A cinéfila e assistente social, Ana Durcila, relata que assiste mais aos filmes em casa por conta da praticidade e economia. É mais viável financeiramente assinar um serviço de streaming e ter acesso a vários filmes do que ir ao cinema e assistir apenas um. Ela afirma, porém, que a experiência é diferente. “Acho que assistir a filmes no telão dentro da sala de exibição não vai ser substituído, apesar de estar dentro de casa ter mais comodidade”.
Para o professor, o hábito de ir assistir a um filme presencialmente ficou como segundo plano para muitos, mas enfatiza que ainda sim, ir ao cinema é um evento importante e que não tem previsão para o fim. “Não acho que é uma coisa que vai acabar. Vai entrar numa certa evolução tecnológica desse ramo de experiência, mas não vai ser o que era antes.”
Os cinemas de bairro
Apesar dos cinemas de shoppings continuarem sobrevivendo, outros serviços de exibição cinematográfica desapareceram com as novas possibilidades tecnológicas. Em 2021, a “Distrivídeo”, última locadora de filmes de Fortaleza, fechou as portas após 34 anos, e o mesmo aconteceu nas décadas passadas com os cinemas de bairro.
O Cine Nazaré, que tinha como responsável o Seu Vavá, falecido no dia 22 de fevereiro passado, foi o último cinema de bairro do Brasil e, segundo Gomes, resistiu somente por iniciativa do dono. Localizado no bairro Parque Araxá, o cinema foi um espaço de exibição de filmes culturais por mais de 80 anos.

Assim como o Cine Nazaré, outros cinemas de bairro como o Cine Familiar, Cine Jangada e Cine Diogo fizeram parte da cultura e lazer das famílias fortalezenses. Com o tempo, foram perdendo espaço para os cinemas de shopping e substituídos pelas novidades tecnológicas, cita o cineasta.

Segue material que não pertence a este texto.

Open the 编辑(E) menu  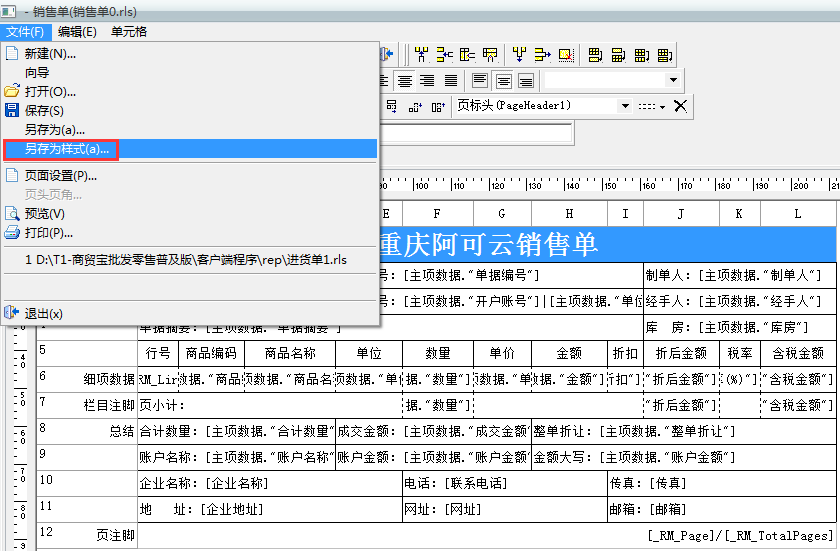point(77,32)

O fotógrafo Alcides Freire , que conheceu o Seu Vavá, salienta a importância do cinema de bairro para a sociedade. “Permite às pessoas separadas dos grandes centros comerciais, por questões financeiras, por exemplo, terem acesso a esta arte e entretenimento, que penso ser imprescindível, para formação cultural de todos”.
O cinema está constantemente inovando seus efeitos visuais e sonoros. Glauber ainda afirma que a experiência tecnológica estará sempre presente. “Ainda vai ter inovação nas salas de cinema, sempre vai continuar tendo. Talvez não com o número do público que tinha antes”. Sobre o Cine Nazaré’, ele destaca: ”A iniciativa do Seu Vavá era de valor simbólico e cultural, como uma representação do que foi o cinema de bairro, e cumpria um lugar de nostalgia. A partida dele é uma partida simbólica desse lugar”, conclui.